Un monument de la sagesse & de la valeur de ses ancêtres [...] en lisant les traitez qui ont été faits depuis cinquante ans, que Votre Majesté règne si glorieusement, tous les souverains de l’Europe & peut-être du monde entier, apprendront par quels degrez vous estes devenus le terreur de vos ennemis et les délices de votre peuple.
17Les liens entre le renforcement de l’autorité royale et la réorganisation des archives s’observaient dans d’autres pays. Renaudot dans sa gazette faisait remarquer que le roi danois en octobre 1660 avait fait :
Enlever, en sa présence, & porter au Chafteau de Coppenhaguen, tous les Papiers de sa Chancelerie, qui estoyent dans la Chambre des Sénateurs, afin de leur ofter la connoiffance des affaires, dont, à préfent Sa Majefté Danoise prend la conduite, avec son conseil, composé des Personnes qui luy font les plus affectionnées18.
18En revanche, il semble qu’en Angleterre les divers projets de réformes ne furent guère suivis de transformation ou d’une apparente centralisation. Le parlement de Londres, qui témoignait d’une curiosité croissante vis-à-vis de la politique extérieure et qui entendait être assez documenté sur le contenu des traités, estimait que les secrétaires n’étaient pas en mesure de rendre des comptes fiables. Dès la mort de Guillaume III en 1702, un comité d’enquête faisait remarquer que le monarque et ses ministres n’avaient pas été en mesure d’établir une distinction entre archives publiques et privées, et qu’un grand nombre de diplomates avaient gardé la totalité de leurs papiers19. Le comité était présidé par un lord diplomate, Charles Montagu, qui fut élevé de retour de son ambassade à Paris au rang de secrétaire d’État en janvier 1702. Il comprenait également lord Manchester et William Nicholson, un ancien protégé de Williamson et membre de la Royal Society. Il fut le promoteur de sociétés historiques dont l’organisation serait calquée sur celle des réseaux italiens et français, et le rédacteur d’un catalogue d’ouvrages sur l’histoire anglaise20. Le comité obtint de John Tucker, le nouveau clerc du Paper Office après la mort de Joseph Williamson, une description précise du State Paper Office :
Une grande confusion et un complet désordre régnaient parmi les papiers si bien qu’il était très difficile de s’y retrouver [...]. Le dépôt se compose de deux pièces, de trois cabinets et de plusieurs tourelles. Dans la première pièce se trouvent entassés tous les papiers répertoriés à partir de la fin du règne de Charles I pour chaque pays (Irlande, Allemagne, Italie...) et dans l’ordre chronologique, avec un feuillet sur chaque liasse indiquant le contenu. Le cabinet à l’intérieur de cette pièce contient d’autres liasses regroupées suivant la nature des documents : commission, traité, lettres envoyées ou reçues par nos rois. La pièce (centrale) contient dans deux grandes armoires les papiers laissés par sir Joseph Williamson et trois petites armoires renferment les papiers de sir Leoline Jenkins [...]. Mais toutes ces collections sont loin aussi d’être complètes et continues qu’elles devraient l’être [...]. Le dépôt se trouvait auparavant à côté de la salle de Banquets à Whitehall qui a brûlé et de nombreuses collections furent endommagées par leur transfert précipité dans les lieux où elles se trouvent à présent. Je peux affirmer de manière crédible que de nombreux papiers ont aussi été emportés par Bradshaw, Thurloe et Milton et ne furent jamais restitués21.
--- --- ---
■ **Liste des tâches**
[A] Indiquez si chacune des affirmations suivantes est conforme à l'extrait sur les archives royales, en répondant par oui ou par non et en citant mot pour mot le passage décisif : (i) en octobre 1660, le roi danois fit porter au château de Copenhague les papiers de sa chancellerie ; (ii) le comité d'enquête anglais était présidé par William Nicholson ; (iii) selon la description de John Tucker, le dépôt se compose de trois pièces.
[B] Recopiez à l'identique les lignes des enregistrements. Commencez à la ligne qui contient « This screenshot has height=737, width=904. » et continuez jusqu'à la fin des enregistrements, ces deux limites comprises.
L'extrait et les enregistrements proviennent de sources distinctes.
--- --- ---
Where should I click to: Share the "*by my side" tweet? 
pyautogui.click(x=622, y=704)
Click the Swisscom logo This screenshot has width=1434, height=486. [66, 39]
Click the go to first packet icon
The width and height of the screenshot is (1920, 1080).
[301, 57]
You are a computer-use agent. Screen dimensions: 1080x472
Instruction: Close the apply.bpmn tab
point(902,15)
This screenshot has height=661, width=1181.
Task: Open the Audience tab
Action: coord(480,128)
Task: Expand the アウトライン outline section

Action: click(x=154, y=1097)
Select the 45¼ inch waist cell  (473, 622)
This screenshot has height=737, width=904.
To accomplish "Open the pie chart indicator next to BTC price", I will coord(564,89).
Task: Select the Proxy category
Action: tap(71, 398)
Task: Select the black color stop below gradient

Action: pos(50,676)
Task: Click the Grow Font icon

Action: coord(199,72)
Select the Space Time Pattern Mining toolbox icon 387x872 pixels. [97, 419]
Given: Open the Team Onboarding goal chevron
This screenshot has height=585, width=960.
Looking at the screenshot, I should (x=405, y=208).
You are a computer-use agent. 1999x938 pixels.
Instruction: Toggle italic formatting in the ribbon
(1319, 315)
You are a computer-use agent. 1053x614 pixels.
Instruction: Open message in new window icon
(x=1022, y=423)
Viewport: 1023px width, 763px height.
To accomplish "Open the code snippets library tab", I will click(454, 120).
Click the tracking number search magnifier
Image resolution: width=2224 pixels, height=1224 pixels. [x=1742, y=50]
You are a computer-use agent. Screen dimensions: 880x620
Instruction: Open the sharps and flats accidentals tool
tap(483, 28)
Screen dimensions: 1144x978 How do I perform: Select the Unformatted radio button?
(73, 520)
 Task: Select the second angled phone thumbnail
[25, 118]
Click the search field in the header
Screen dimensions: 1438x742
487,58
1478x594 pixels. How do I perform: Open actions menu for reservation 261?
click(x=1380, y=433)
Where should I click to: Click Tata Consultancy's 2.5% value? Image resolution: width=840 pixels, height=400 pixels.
--- --- ---
■ **Réponses par tâche**
[A]
(i) Oui : « le roi danois en octobre 1660 avait fait : Enlever, en sa présence, & porter au Chafteau de Coppenhaguen, tous les Papiers de sa Chancelerie »
(ii) Non : « Le comité était présidé par un lord diplomate, Charles Montagu »
(iii) Non : « Le dépôt se compose de deux pièces, de trois cabinets et de plusieurs tourelles. »

[B]
This screenshot has height=737, width=904.
To accomplish "Open the pie chart indicator next to BTC price", I will coord(564,89).
Task: Select the Proxy category
Action: tap(71, 398)
Task: Select the black color stop below gradient

Action: pos(50,676)
Task: Click the Grow Font icon

Action: coord(199,72)
Select the Space Time Pattern Mining toolbox icon 387x872 pixels. [97, 419]
Given: Open the Team Onboarding goal chevron
This screenshot has height=585, width=960.
Looking at the screenshot, I should (x=405, y=208).
You are a computer-use agent. 1999x938 pixels.
Instruction: Toggle italic formatting in the ribbon
(1319, 315)
You are a computer-use agent. 1053x614 pixels.
Instruction: Open message in new window icon
(x=1022, y=423)
Viewport: 1023px width, 763px height.
To accomplish "Open the code snippets library tab", I will click(454, 120).
Click the tracking number search magnifier
Image resolution: width=2224 pixels, height=1224 pixels. [x=1742, y=50]
You are a computer-use agent. Screen dimensions: 880x620
Instruction: Open the sharps and flats accidentals tool
tap(483, 28)
Screen dimensions: 1144x978 How do I perform: Select the Unformatted radio button?
(73, 520)
 Task: Select the second angled phone thumbnail
[25, 118]
Click the search field in the header
Screen dimensions: 1438x742
487,58
1478x594 pixels. How do I perform: Open actions menu for reservation 261?
click(x=1380, y=433)
Where should I click to: Click Tata Consultancy's 2.5% value? Image resolution: width=840 pixels, height=400 pixels.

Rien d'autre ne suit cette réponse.